Someone had repeatedly knocked the large spearhead away, perhaps trying to avoid having to kill the person jabbing with it. Each time they knocked it way, they inflicted serious damage to the edge of the blade. One, two, three, four- five, six times they hit it away, or blocked a jab, each time chipping the stone weapon. Seven, Eight... until both of the “arrowhead” barbs at the base had been knocked off, as well as the very tip, until the once deadly, three-inch blade was now dulled up and down, until the thing was no longer very dangerous... and perhaps in a last desperate lunge, it was impaled into the limestone bluff where it stayed for centuries.

 The angle with which it hit the limestone suggests that it was almost horizontal, probably thrust or thrown from the hip, and obviously, it missed its intended target.

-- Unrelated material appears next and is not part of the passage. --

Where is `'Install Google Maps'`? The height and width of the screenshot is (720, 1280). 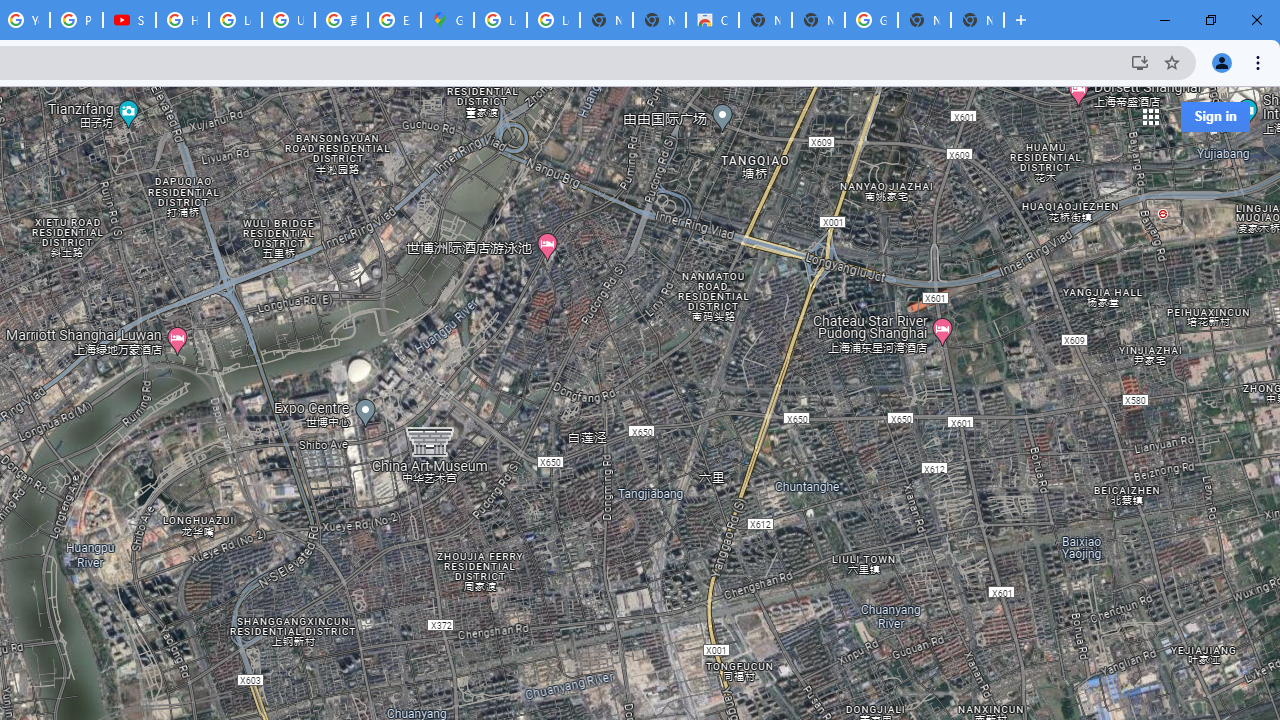
'Install Google Maps' is located at coordinates (1139, 61).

It appears when it was attempted to pull it out, the shaft broke off, breaking a tab on the base "tail." This was no possum hunt. 

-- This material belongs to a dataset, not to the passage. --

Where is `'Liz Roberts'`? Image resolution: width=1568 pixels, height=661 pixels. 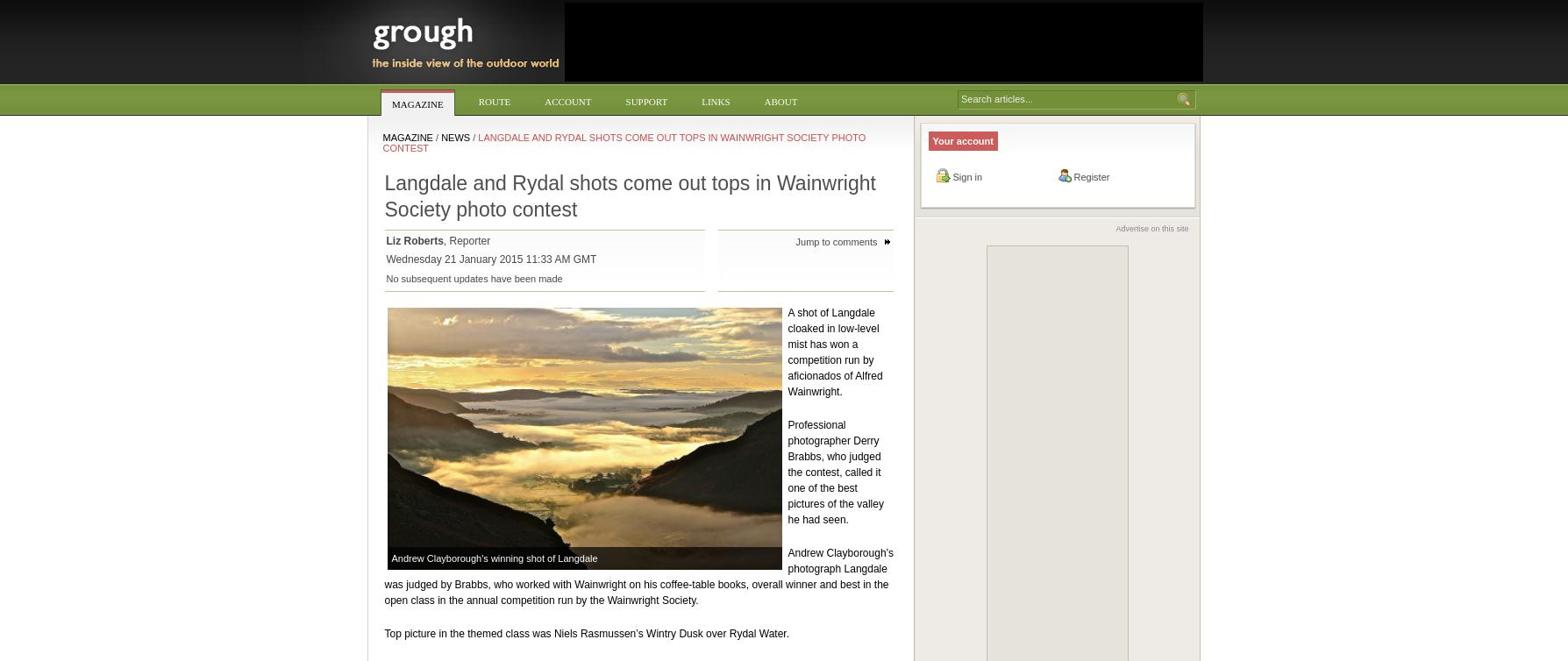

It was no normal skirmish between opposing tribesmen. Opposing tribesmen did not have anything so effective as the long, sharp tool used to repel this spear. And no Amerind would have been so amazingly accurate while defending himself, to hit an oncoming spear point exactly with his own, so many times. Not even if his life depended on it.

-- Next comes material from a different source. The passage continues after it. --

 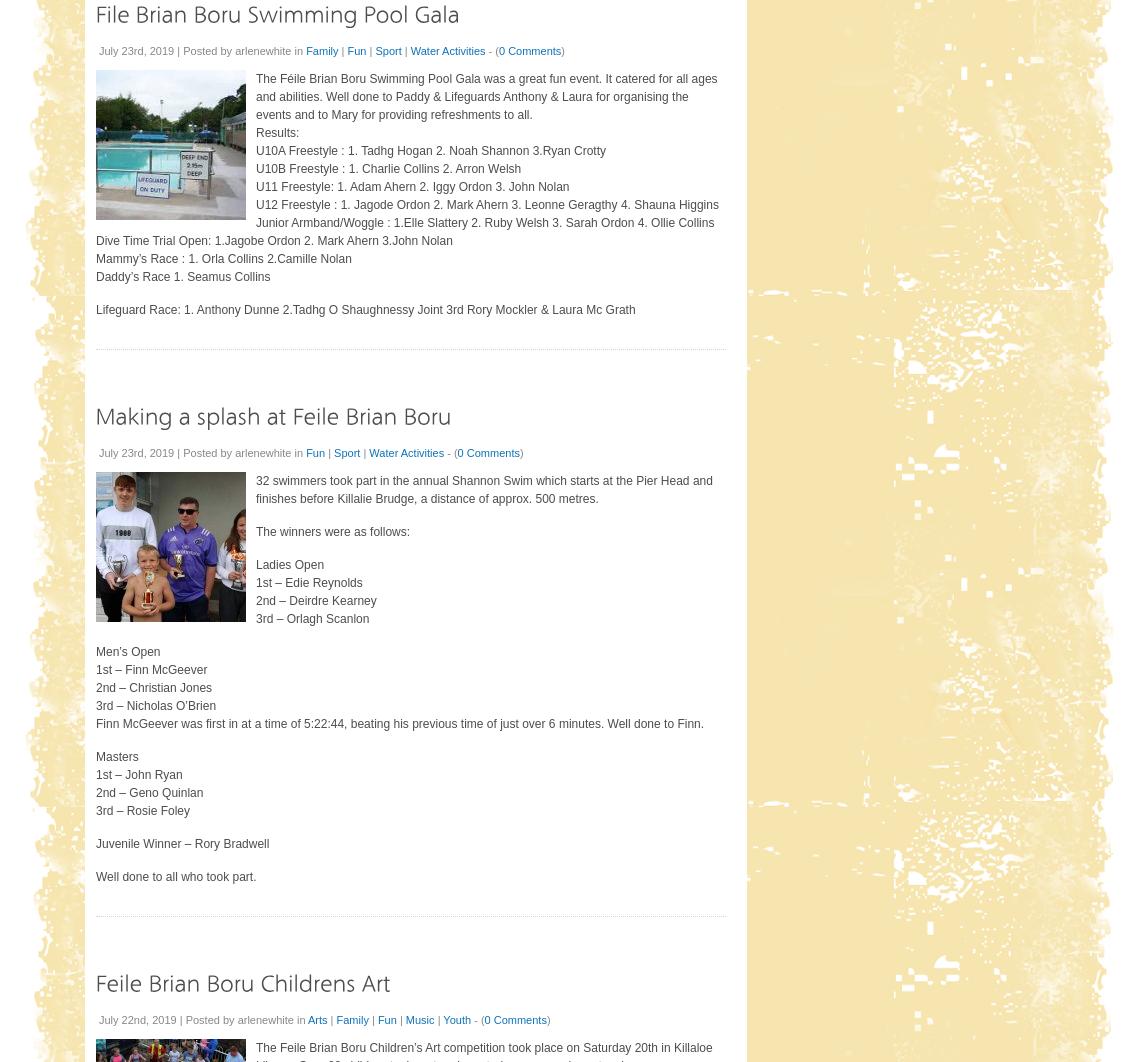 What do you see at coordinates (94, 275) in the screenshot?
I see `'Daddy’s Race 1. Seamus Collins'` at bounding box center [94, 275].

There was one huge ding, a half-inch long, concave pothole in the blade which suggested something sharp and powerful. And something harder than chert. The Amerinds had few metal weapons, except copper, which was rarely used and was not hard enough to chip chert. This effective and debilitating defense was made by a sword, probably in the hands of a Spanish conquistador. This chert blade found in my back yard is the lasting evidence of a forgotten conflict where people probably died, perhaps four or five hundred years ago. And it was not any kind of routine conflict, but one between two vastly different cultures, where one would eventually destroy the other. The men of ships and iron and horses and yes, pigs, would overcome and decimate the men of stone and leather and bison.

 

And that is what this beat-up old arrowhead was trying to tell me. This spear point was driven into the caliche long before the Texans came. Long before the buffalo had been exterminated, the passenger pigeons hunted to extinction. Long before the jaguars retreated along with the Amerinds into Mexico.



And this all made sense. Our bluff, which we know today as “Crescent Mesa,” was a source of chert for tribes in eastern Texas for many millennia. No doubt Amerinds came there from all points east to extract chert and work it into transportable “blanks,” and some camped there and made weapon points and traded them. With little convenient water, none of them stayed very long. But for that reason there were probably often squabbles and skirmishes over access by competing groups to this valuable foothill to the Hill Country. If an eastern party came there to mine the chert and was repelled, it would have to travel even deeper into the hills, which was crawling with hostile tribes, and remove them farther from home and safety. So conflicts on our bluff were probably common. It had been defended many times. 

 

And the mesa and others around it would have been the front line of defense for local tribes, who felt ownership of the bluffs and their wealth of colorful chert. Whoever “owned” the chert hills was on top of the pecking order. And they would be the first people to smite, as they claimed the place the conquistadors would have gone to shut down native weapon production. Yes the Spanish supposedly came in peace and wanted to tell the Amerinds about God, but first on the agenda would have been to try to disarm the population. And that might have been the kind of conflict illustrated by my battered flint projectile; the loser in a historic clash of uncompromising cultures.



Well, now you might understand why a normal, pristine Native American point no longer holds any mystery or much value for me. It is like an unissued military artifact. No story. No action.



Give me a relic with some character. A story to tell. The mystery. There's the value.